• **TEXT SECTION**:

Continue to Site

Eng-Tips is the largest engineering community on the Internet

Intelligent Work Forums for Engineering Professionals

  • Congratulations IFRs on being selected by the Eng-Tips community for having the most helpful posts in the forums last week. Way to Go!

Change Drawing View Orientation 1

Status
Not open for further replies.

rhobere

Mechanical
Jan 30, 2013
18
Hello all,

NX Version 7.5

I inherited a drawing that I need to update with a few new parts. I added the new components to the model and added some mounting holes to one existing component. That's all I changed. NOW, when I opened the drawing, every single component in the drawing was rotated maybe 10-15 degrees in every single view. Some are rotated about the out-of-the-page axis which I could simply change with the Rotation option in the View Style menu. The real problems are the views that rotated about the vertical or horizontal axes. Rather than viewing orthogonal to a face, I can now see an adjacent face.

So my question is two-fold.
A) What could have caused this reorientation if I didn't reorient the model in any way?
B) Is there a way to fix the orientation without having to manually change every view in the drawing?

This drawing has 9 pages, with 12-20 views on each page so I would REALLY like to avoid spending all of my time over the next few days simply replacing every view manually and re-dimensioning.

Any help would be much appreciated.
- Robert
 
Replies continue below

Recommended for you

So I might have just reversed my problems. Luckily I made my new components as separate parts so I just deleted the newest revision, opened the previous revision and saved as - new revision. Now I just have to re-add my new components.

I'd still be interested to know why it would have happened to begin with because at this point there's no guarantee that it won't happen again between now and when I open the drawing again.

Thanks,
- Robert
 
Are you using assembly constraints? If so, it may be that your assembly wasn't fully constrained and it updated to the position of one of the new components instead of the new component updating to the proper position. This can be avoided by choosing one component to act as the "ground" and using a fix constraint on that component, then constrain the other components to it (and each other).

www.nxjournaling.com
 
That very well could be the problem, cowski. This model is an absolute mess as it's been lazily modified many times over the years. I ended up grounding one of the components before I started making my changes this time around.

I just opened the drawing and used the Update View tool and voila, no weird rotation issues. Breathing a sigh of relief right now.

• **SUPPLIED INFORMATION**:
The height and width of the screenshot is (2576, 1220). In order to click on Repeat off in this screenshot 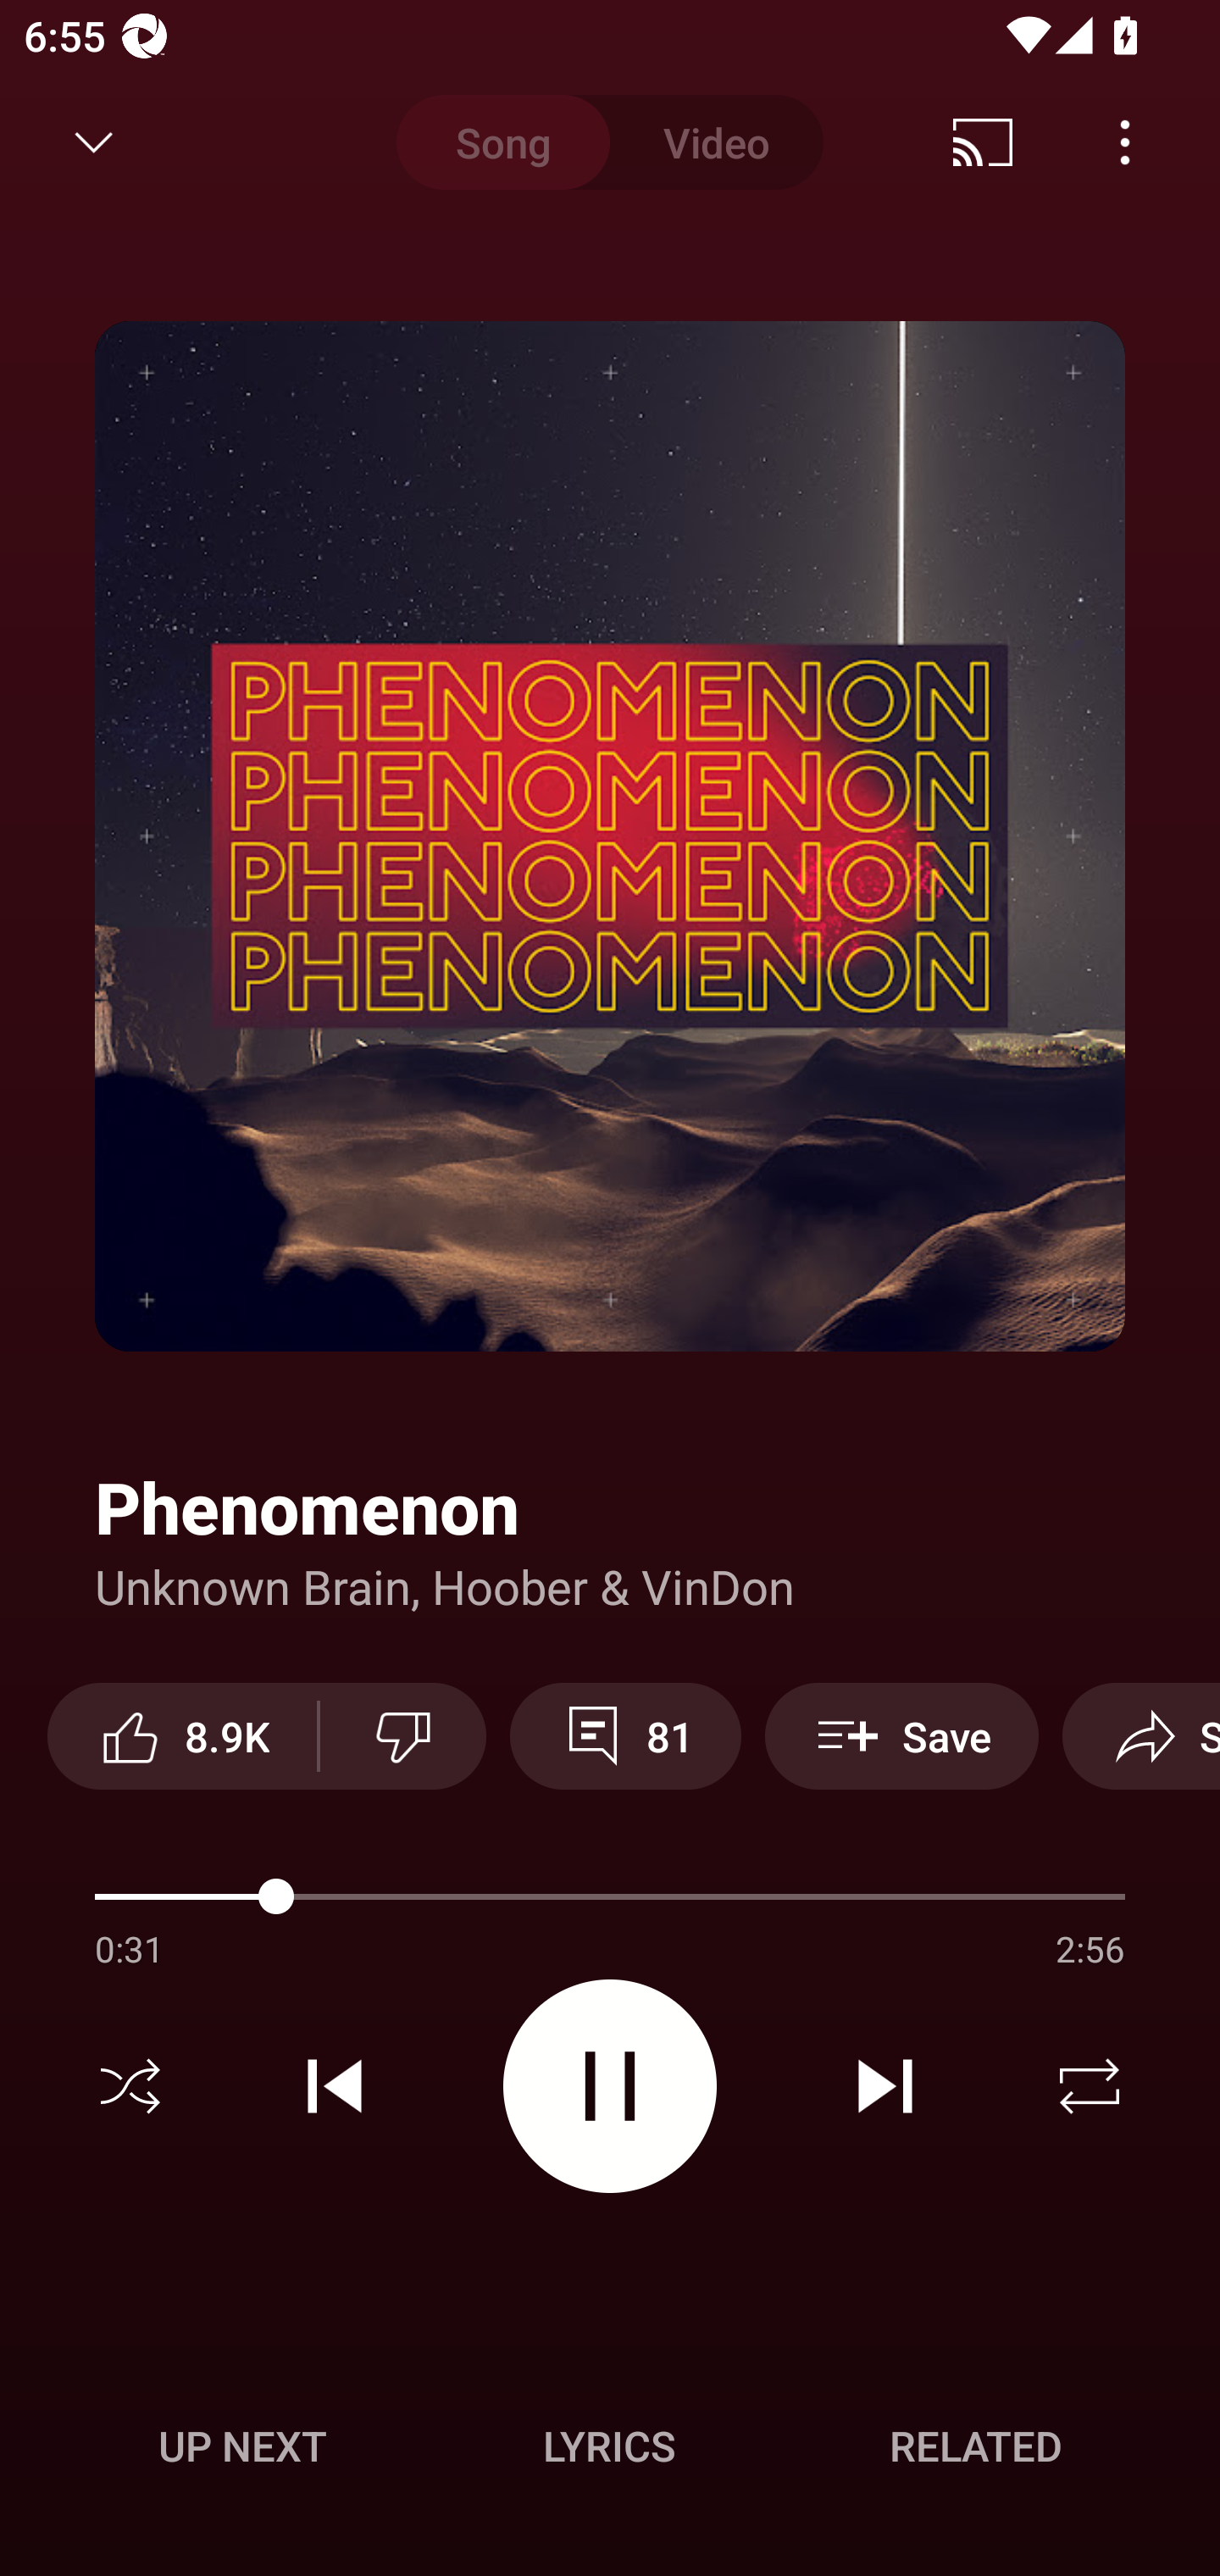, I will do `click(1090, 2086)`.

• **PROBLEMS**:
1. Print the part of the forum thread that opens with the words containing "That very well" and closes with "relief right now.".
2. In the forum thread, list every number written with digits in the opening post, from "Hello all," through "Any help would be much appreciated." Give each number with what it measures.

• **COMPLETED EXERCISE**:
1.
That very well could be the problem, cowski. This model is an absolute mess as it's been lazily modified many times over the years. I ended up grounding one of the components before I started making my changes this time around.

I just opened the drawing and used the Update View tool and voila, no weird rotation issues. Breathing a sigh of relief right now.

2.
- 7.5: the NX version
- 10-15: the degrees by which each component appeared rotated in the views
- 9: the number of pages in the drawing
- 12-20: the number of views on each page